Vision 2035: Ein Luxemburg ohne Ösling
Am Ende des Modu 2.0-Dokuments werden die Projekte für 2035 vorgestellt. „Momentan laufen wir dem Stau hinterher. Es wird Zeit, dass wir vorausschauend planen und die Infrastruktur so ausbauen, dass sie mit der Entwicklung mithalten kann“, so Bausch. Die bereits angekündigte „schnelle Tram“ zwischen Luxemburg-Stadt und Belval ist so ein Projekt, ein engmaschigeres Straßenbahnnetz in der Haupstadt ein weiteres. So sollen auch Hollerich und das Centre Hospitalier angebunden werden. Obwohl die Nordstad als dritter Entwicklungspol angeführt wird, fehlen Visionen für die Gegend rund um Ettelbrück und Diekirch. Einer Nordstad-Tram oder einer Benutzung der Frachtzugstrecke zwischen Colmar-Berg und Bissen für den Passagiertransport erteilte der Nachhaltigkeitsminister auf der Pressekonferenz sogar eine konkrete Absage.
Wie Modu 2.0 bei den Bürger*innen – die künftig ihre Hecken zugunsten einer nachhaltigen Mobilität schneiden sollen – ankommen wird, wird François Bausch wohl erfahren, wenn er seine neue Strategie selbst vorstellt. Der Slogan „Diskutieren Sie mit François Bausch über Mobilität“, mit dem die Veranstaltungen beworben werden, wirkt allerdings wie Etikettenschwindel: Die Strategie ist ja schon fertig und die Details sind im sektoriellen Leitplan für den Transport versenkt.

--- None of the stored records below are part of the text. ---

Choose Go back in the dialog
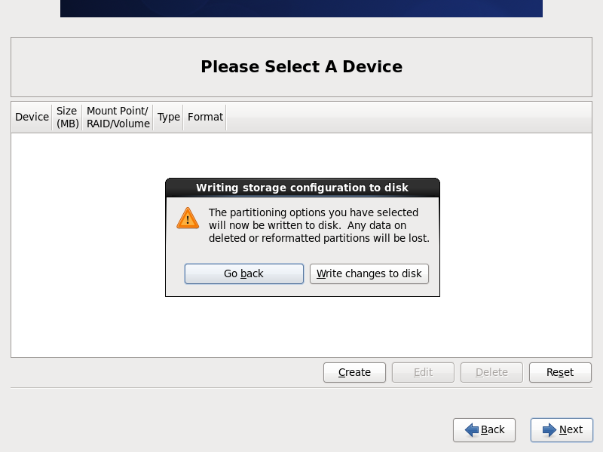Screen dimensions: 603x452 pyautogui.click(x=243, y=273)
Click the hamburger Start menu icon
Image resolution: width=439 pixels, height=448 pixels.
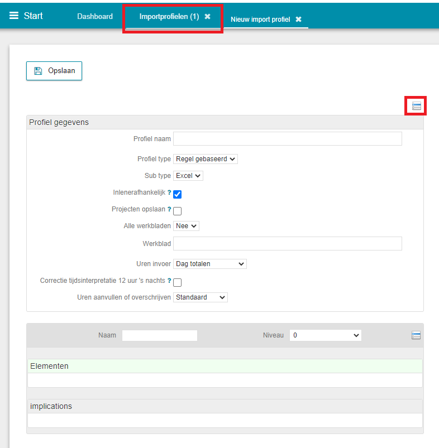(14, 16)

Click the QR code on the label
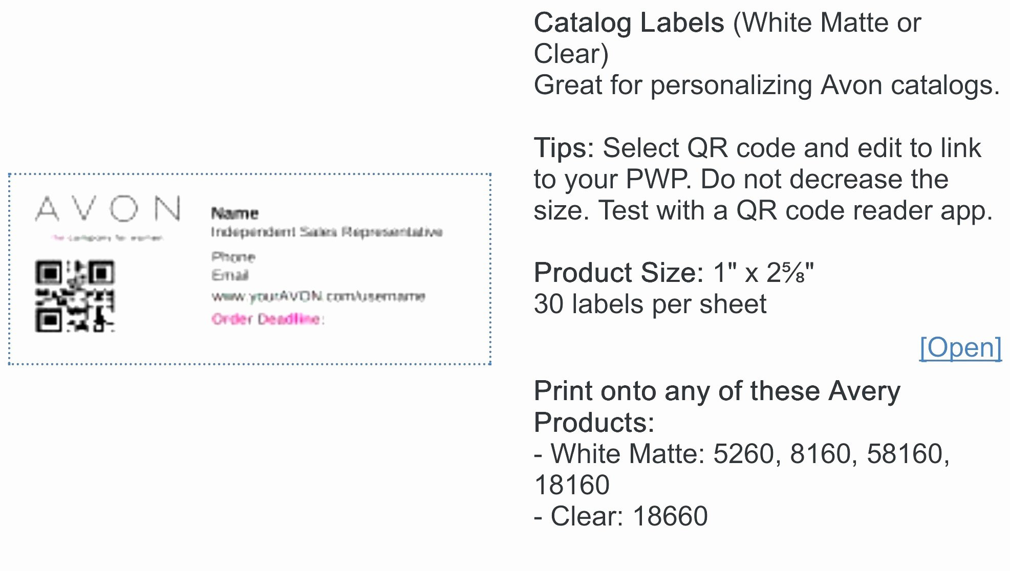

Die Reaktionen aus der politischen Sphäre waren überwiegend vorsichtig, aber grundsätzlich positiv. Der Mouvement écologique begrüßt Modu 2.0 insgesamt, gibt aber zu bedenken, dass nun verbindliche Umsetzungsschritte entwickelt werden müssten, „denn sonst wird es bei einem reinen Ideenkatalog bleiben, der wenig Chancen auf Erfolg hat“, so die Umwelt-NGO in einer Pressemitteilung. Sie mahnt allerdings auch, die (kapitalistische) Wachstumslogik zu hinterfragen. Weniger rebellisch ist der Automobilclub ACL, der sich selbst als Mobilitätsclub versteht – man begrüße die neue Strategie grundsätzlich, fordere aber zusätzliche Investitionen für den Individualverkehr.
Dass dies eine realistische Möglichkeit bleibt, zeigt die wohl größte Schwäche von Modu 2.0 auf: Als echt Mobilitätsstrategie ist sie an vielen Stellen zu schwammig und zu wenig ambitioniert. Die Reaktion des CSV-Abgeordneten Marco Schank im Interview mit Radio 100,7 zeigt diese Ambivalenz ebenfalls: Auch wenn die nächste Regierung eine andere Zusammensetzung habe, sei Modu 2.0 ein nützliches Arbeitsinstrument. Vielleicht wird das ja das politische Vermächtnis Francois Bauschs sein: Er hat die im internationalen Vergleich recht unambitionierte Strategie seines Vorgängers umgesetzt und legt nun selbst eine vor, die auch von einer CSV-Regierung ohne allzuviel Bauchweh und ohne große Abänderungen umgesetzt werden könnte.